Sonderfall Waldbestand
Für Waldbesitzer ist die Situation noch komplexer. Wo Alt-Eschen an Waldwegen oder Verkehrsflächen stehen, greift die Verkehrssicherungspflicht. Wo sie im Wald ohne Verkehrsflächenbezug stehen, kann und soll man sie in vielen Fällen stehen lassen — auch tote Eschen sind wertvolle Habitatstrukturen (Spechthöhlen, Fledermausquartiere, xylobionte Insekten). Die Kunst der forstlichen Beurteilung liegt darin, an jedem Einzelbaum zwischen Sicherheit und ökologischer Bedeutung abzuwägen.
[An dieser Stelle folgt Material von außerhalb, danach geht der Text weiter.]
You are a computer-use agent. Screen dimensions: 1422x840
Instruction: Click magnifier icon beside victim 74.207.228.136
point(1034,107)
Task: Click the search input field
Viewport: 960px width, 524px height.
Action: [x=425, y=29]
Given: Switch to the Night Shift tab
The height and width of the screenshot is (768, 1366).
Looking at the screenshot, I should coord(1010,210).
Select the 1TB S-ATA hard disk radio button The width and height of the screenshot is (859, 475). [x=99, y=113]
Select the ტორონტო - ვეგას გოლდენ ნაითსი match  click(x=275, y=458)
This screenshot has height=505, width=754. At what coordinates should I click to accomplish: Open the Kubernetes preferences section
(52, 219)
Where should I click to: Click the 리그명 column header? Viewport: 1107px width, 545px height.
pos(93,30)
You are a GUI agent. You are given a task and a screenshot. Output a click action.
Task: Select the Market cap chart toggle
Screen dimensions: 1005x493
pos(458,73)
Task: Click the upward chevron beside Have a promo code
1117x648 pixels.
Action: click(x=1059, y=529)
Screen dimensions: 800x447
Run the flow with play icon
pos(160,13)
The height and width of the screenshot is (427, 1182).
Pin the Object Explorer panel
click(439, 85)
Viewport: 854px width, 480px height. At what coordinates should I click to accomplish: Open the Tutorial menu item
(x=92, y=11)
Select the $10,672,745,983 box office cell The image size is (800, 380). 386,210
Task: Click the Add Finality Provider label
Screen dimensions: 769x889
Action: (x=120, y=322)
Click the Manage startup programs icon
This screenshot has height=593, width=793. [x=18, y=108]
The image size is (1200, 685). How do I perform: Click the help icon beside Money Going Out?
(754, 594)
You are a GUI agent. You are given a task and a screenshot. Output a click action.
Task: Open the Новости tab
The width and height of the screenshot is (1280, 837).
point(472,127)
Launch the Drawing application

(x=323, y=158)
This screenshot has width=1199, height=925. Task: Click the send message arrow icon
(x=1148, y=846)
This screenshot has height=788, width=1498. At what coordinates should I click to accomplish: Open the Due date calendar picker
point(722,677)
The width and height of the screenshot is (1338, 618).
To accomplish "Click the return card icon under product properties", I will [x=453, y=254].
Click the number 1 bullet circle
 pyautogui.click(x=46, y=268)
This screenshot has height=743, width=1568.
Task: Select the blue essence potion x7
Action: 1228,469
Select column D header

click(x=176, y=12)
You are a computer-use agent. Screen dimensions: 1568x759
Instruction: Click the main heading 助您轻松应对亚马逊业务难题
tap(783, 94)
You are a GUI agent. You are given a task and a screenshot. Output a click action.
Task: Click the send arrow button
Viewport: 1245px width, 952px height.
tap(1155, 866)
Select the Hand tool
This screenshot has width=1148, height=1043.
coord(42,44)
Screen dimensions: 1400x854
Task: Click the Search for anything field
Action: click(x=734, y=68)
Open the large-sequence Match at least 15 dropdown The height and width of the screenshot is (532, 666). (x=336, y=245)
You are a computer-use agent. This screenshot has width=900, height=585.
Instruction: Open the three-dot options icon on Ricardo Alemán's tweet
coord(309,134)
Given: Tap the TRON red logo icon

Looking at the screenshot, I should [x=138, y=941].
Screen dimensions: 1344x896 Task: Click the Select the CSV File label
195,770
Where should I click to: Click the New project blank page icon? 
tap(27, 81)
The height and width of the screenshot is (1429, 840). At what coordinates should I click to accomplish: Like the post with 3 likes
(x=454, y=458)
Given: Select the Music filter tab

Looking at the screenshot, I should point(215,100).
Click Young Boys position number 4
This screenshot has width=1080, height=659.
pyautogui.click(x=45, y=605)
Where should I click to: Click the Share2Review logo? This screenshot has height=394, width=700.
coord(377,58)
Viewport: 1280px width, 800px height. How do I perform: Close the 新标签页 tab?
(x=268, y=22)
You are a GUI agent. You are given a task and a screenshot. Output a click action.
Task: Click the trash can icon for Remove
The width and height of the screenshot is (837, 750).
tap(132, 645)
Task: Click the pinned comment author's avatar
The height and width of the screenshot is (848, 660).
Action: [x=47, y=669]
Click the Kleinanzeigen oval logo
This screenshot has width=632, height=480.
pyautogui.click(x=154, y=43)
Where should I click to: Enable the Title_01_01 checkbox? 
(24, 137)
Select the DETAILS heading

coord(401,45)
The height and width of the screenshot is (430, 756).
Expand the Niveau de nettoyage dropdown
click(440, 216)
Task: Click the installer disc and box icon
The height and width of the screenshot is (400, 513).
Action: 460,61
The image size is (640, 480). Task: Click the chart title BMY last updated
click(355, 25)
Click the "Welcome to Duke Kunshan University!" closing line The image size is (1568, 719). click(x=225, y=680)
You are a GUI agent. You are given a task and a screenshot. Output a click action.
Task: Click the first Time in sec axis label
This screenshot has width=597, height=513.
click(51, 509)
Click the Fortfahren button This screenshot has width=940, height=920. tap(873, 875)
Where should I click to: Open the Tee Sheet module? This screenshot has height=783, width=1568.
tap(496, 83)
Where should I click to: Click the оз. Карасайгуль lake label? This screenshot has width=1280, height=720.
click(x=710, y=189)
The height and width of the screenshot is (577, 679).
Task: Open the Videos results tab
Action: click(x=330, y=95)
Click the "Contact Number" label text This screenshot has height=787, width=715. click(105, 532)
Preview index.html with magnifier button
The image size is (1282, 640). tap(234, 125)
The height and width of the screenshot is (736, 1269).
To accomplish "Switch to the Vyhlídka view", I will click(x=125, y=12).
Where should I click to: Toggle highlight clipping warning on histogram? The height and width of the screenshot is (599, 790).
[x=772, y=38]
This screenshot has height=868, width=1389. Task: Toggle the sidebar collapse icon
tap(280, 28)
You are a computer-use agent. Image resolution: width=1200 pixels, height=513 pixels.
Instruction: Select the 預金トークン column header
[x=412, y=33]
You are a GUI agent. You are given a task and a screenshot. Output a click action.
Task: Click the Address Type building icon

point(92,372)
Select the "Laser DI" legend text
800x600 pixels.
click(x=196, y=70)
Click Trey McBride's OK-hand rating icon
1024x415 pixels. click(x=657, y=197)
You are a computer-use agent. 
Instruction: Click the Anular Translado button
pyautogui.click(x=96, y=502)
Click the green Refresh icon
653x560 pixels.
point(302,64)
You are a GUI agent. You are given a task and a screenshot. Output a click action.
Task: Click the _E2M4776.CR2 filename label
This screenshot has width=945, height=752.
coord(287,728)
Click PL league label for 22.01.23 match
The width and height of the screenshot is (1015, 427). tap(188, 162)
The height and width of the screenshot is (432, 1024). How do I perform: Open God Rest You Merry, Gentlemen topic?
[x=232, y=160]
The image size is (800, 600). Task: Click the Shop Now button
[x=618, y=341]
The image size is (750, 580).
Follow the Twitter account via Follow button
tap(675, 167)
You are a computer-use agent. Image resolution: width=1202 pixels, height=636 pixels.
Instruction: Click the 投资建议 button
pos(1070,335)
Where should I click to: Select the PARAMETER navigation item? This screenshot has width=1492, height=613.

Genetisch resistente Alt-Eschen im Waldbestand sollten unbedingt geschont werden — sie sind die Träger der zukünftigen Regeneration. Ein professioneller Baumdienst oder Forstbetrieb erkennt diese Bäume an der ungewöhnlich vitalen Krone im mittleren und alten Bestand.
Verwandte Themen
- Gemeine Esche — der Wirtsbaum im ausführlichen Steckbrief
- Brandkrustenpilz — die andere große Wurzelfäule-Problematik
- Kastanien-Miniermotte — Vergleichsfall Rosskastanie
- Baumkrankheiten-Finder — Symptom-basierte Erst-Diagnose
- Jahreskalender Oktober — Fällfristen und Sturmvorsorge
Fazit
Das Eschentriebsterben ist der verlorene Kampf der letzten fünfzehn Jahre in der deutschen Baumlandschaft. Es gibt keine Rettung eines befallenen Alt-Baums — es gibt nur den geordneten Rückzug: Beobachtung, rechtzeitige Sicherungsfällung, klimaresistente Ersatzpflanzung. Für den Baumdienst-Alltag heißt das: Jährliche Inspektion aller Alt-Eschen im Verantwortungsbereich, dokumentierte Diagnose, klare Fällkriterien. Und die kommunikative Aufgabe, den Grundstückseigentümern zu erklären, warum ein noch teilweise grüner Baum weichen muss.